Come ricorda Biavaschi, Eusebio inizia la sua catechesi storica parlando di Erode in quanto con quest’ultimo, un non israelita nominato dal Senato romano, fu rotta un’antichissima tradizione regale e “vennero meno […] i capi che dopo Mosè governarono per diritto di successione sul popolo giudaico” (Storia Ecclesiastica, libro I). La scelta, per motivi politici, di un re straniero nella Giudea fu un segno del passaggio dall’Antica Alleanza alla Nuova, che gettava nuova luce sull’Antico Testamento: “Non sarà tolto lo scettro da Giuda né il bastone del comando tra i suoi piedi, finché verrà colui al quale esso appartiene e a cui è dovuta l’obbedienza dei popoli” (Gn 49, 10). Cioè Cristo. Come ulteriore segno della 'rottura' dell’Antica Alleanza, con Erode cessò anche la successione ereditaria del sommo sacerdozio, visto che il re straniero iniziò a nominare sacerdoti di suo gradimento, secondo una pratica continuata dal figlio e dai suoi successori e di cui troviamo testimonianza già negli scritti di Flavio Giuseppe (37/38-100). Tutti segni che era arrivata la pienezza dei tempi e che si stavano compiendo le profezie messianiche dell’AT, dalla Genesi al profeta Daniele.
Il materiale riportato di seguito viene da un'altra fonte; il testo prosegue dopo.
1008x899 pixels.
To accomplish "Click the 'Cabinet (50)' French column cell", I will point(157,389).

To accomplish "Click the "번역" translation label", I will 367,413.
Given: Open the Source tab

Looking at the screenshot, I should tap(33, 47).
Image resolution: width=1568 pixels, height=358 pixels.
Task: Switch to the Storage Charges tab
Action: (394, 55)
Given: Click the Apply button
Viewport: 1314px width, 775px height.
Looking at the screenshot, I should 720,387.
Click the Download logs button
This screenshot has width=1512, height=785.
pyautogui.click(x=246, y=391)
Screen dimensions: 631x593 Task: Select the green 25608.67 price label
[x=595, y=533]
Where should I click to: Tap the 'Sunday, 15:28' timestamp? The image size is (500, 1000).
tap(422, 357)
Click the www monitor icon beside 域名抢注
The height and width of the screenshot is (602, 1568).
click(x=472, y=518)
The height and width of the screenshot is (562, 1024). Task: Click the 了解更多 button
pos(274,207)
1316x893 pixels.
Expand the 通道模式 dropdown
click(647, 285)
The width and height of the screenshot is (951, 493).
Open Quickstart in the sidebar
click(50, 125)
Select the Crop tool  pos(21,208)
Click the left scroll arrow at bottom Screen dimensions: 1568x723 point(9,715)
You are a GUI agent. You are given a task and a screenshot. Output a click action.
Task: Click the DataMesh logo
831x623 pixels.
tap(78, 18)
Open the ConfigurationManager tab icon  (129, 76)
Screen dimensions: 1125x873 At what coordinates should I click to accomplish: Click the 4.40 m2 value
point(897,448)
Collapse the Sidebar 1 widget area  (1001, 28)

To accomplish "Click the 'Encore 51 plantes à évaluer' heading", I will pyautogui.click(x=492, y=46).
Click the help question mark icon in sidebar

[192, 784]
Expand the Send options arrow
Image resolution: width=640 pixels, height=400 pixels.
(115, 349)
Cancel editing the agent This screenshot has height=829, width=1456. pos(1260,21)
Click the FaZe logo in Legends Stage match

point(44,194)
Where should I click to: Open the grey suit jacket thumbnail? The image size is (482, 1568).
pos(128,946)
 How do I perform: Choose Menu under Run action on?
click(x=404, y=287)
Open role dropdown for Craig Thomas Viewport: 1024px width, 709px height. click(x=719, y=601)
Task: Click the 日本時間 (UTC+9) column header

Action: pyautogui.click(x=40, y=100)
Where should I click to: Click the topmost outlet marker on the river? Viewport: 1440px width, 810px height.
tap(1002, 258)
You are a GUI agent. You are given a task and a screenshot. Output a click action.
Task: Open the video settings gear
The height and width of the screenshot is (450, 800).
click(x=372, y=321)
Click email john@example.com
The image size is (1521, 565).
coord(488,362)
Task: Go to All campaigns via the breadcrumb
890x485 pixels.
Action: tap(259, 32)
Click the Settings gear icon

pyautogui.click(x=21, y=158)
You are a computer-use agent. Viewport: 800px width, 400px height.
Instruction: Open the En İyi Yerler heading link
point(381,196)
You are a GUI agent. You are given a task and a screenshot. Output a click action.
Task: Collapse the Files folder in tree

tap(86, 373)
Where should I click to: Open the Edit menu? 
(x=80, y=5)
Nell’opera di Eusebio c’è poi ampio spazio per la ricostruzione della successione apostolica fino al suo tempo e di quella petrina in particolare, già rintracciabile in più antichi elenchi come quelli di Egesippo (160 circa) e di Ireneo di Lione (180 circa), che attestavano l’importanza di un fatto – il legame dei vescovi con gli apostoli e di questi con Cristo – di cui la Chiesa è sempre stata consapevole, come appare evidente già negli stessi Vangeli e nel resoconto degli Atti degli Apostoli sulla successione di Mattia a Giuda.
Oltre che a Eusebio di Cesarea, nel suo lavoro di ricostruzione degli albori del cristianesimo Biavaschi si rifà ad altri autori come Flavio Giuseppe, Filone L’Alessandrino (ca 20 a.C. – 45 d.C.), sant’Ireneo di Lione (130-202), san Giustino martire (ca 100-164), Plinio Il Giovane (61/62-113/114) e in particolare al suo epistolario con l’imperatore Traiano (53-117) che dà conto della saldezza nella fede dei cristiani di fronte a torture e persecuzioni. Sempre interessante è poi la spiegazione, suffragata dalle fonti, di come si sia formato il canone del Nuovo Testamento, perché ricorda come la verità storica sia lontana anni luce dalle sempreverdi falsificazioni tornate alla ribalta con i romanzi alla Dan Brown, la cui fantasia ha purtroppo confuso anche diversi credenti.